> WORK ORDER
If a line below contains the string "beside", copy it out.

> INPUT RECORDS
--- --- ---
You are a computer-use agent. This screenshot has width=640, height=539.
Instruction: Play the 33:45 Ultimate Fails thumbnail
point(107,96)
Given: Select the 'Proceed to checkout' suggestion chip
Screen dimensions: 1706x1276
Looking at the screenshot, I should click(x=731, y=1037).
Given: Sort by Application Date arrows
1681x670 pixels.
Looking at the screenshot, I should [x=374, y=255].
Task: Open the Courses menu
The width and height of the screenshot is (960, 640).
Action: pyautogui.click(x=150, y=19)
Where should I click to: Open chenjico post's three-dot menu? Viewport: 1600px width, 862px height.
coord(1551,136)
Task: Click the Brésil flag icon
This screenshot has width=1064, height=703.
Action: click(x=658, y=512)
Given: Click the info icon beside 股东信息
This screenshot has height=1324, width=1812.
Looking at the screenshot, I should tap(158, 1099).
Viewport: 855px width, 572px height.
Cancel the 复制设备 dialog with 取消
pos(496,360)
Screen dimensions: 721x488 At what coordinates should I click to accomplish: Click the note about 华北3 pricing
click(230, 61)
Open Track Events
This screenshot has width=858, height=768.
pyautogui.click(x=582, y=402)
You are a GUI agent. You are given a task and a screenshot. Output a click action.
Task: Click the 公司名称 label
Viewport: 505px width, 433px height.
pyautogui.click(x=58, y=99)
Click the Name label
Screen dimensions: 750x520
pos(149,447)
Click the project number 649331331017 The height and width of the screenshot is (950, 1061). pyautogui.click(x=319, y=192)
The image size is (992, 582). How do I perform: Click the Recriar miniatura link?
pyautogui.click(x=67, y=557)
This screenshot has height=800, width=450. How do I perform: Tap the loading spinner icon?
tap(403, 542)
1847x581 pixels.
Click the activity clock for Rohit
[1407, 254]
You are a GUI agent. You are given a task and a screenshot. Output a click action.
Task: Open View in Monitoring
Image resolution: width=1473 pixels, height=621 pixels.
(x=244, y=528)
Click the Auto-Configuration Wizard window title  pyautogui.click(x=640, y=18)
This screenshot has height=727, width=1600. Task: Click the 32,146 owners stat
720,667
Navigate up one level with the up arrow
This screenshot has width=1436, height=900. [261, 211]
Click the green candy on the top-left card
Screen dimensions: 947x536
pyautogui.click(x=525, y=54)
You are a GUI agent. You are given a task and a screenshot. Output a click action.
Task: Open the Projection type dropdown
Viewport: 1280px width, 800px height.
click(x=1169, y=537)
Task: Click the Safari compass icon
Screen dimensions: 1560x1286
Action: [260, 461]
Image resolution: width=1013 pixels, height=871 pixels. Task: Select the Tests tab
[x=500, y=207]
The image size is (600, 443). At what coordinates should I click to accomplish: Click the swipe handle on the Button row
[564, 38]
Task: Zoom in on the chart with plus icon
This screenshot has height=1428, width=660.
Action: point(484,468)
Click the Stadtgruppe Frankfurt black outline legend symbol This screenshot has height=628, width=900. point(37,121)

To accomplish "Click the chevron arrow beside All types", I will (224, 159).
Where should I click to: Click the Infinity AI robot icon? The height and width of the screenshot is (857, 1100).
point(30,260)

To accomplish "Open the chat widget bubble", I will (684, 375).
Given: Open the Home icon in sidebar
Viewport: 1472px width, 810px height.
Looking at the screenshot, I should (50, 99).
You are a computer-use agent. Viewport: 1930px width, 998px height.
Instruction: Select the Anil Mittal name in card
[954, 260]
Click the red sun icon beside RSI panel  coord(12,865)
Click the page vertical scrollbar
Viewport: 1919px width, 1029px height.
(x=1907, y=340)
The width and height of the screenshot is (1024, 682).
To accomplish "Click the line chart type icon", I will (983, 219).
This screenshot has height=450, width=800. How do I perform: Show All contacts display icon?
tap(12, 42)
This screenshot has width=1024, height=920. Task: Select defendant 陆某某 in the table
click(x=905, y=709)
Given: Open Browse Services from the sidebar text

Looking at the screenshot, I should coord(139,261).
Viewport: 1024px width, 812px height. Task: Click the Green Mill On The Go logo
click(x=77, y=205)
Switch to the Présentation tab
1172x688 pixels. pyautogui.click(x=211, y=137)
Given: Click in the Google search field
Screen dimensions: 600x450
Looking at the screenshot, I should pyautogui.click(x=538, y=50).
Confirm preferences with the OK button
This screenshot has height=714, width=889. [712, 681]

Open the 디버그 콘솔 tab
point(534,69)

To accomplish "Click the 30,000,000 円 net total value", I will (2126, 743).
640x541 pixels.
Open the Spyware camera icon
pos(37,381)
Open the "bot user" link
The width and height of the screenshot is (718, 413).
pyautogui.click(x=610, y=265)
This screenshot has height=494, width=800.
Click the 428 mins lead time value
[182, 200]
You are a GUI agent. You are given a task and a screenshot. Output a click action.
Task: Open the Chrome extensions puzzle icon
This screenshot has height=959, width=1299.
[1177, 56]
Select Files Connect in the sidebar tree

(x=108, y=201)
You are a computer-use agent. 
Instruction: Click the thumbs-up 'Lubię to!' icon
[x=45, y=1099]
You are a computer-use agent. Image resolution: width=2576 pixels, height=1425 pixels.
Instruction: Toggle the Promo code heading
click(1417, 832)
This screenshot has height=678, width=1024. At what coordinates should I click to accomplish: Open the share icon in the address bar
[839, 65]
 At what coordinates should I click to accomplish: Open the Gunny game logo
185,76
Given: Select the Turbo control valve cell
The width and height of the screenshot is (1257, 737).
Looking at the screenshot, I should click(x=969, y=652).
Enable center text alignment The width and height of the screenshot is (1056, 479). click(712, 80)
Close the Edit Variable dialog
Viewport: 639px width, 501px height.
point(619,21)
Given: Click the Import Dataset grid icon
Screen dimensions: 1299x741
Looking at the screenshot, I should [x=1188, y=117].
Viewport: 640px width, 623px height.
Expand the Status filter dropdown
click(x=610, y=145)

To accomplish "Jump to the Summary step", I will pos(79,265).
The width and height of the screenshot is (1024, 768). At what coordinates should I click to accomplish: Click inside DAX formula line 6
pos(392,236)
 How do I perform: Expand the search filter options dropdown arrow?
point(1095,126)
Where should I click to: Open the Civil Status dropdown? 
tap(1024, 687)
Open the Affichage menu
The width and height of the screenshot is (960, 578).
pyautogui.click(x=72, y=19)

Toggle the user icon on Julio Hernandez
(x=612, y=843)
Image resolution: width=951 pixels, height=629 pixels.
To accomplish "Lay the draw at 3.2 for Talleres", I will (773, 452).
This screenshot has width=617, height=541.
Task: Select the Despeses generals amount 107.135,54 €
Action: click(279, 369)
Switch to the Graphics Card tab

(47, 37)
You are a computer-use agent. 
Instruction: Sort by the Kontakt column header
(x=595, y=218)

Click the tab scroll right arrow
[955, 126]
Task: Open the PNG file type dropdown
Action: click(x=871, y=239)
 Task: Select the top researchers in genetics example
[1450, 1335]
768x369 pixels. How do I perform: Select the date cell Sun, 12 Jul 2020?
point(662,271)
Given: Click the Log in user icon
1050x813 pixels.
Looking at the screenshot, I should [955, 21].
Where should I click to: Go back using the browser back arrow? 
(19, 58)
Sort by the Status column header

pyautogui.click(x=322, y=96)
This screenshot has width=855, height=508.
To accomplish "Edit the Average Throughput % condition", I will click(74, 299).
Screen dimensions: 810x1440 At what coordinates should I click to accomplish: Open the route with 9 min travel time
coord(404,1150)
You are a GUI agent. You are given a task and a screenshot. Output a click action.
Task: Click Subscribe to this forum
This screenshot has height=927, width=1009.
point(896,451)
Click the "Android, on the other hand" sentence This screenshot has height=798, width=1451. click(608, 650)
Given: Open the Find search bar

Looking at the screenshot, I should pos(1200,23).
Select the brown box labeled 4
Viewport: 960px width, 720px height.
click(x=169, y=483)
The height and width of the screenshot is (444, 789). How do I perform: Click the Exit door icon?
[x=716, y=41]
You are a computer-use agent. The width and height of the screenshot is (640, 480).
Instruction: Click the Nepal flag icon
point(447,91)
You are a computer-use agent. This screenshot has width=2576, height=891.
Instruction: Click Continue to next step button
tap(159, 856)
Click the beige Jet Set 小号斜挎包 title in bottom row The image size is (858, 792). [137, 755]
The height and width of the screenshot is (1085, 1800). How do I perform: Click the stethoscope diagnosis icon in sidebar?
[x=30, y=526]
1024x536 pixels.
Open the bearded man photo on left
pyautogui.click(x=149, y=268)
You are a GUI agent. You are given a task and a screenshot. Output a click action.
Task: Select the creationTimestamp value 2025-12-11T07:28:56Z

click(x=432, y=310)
--- --- ---
> EXERCISE SOLUTION
Given: Click the info icon beside 股东信息
To accomplish "Click the chevron arrow beside All types", I will (224, 159).
Click the red sun icon beside RSI panel  coord(12,865)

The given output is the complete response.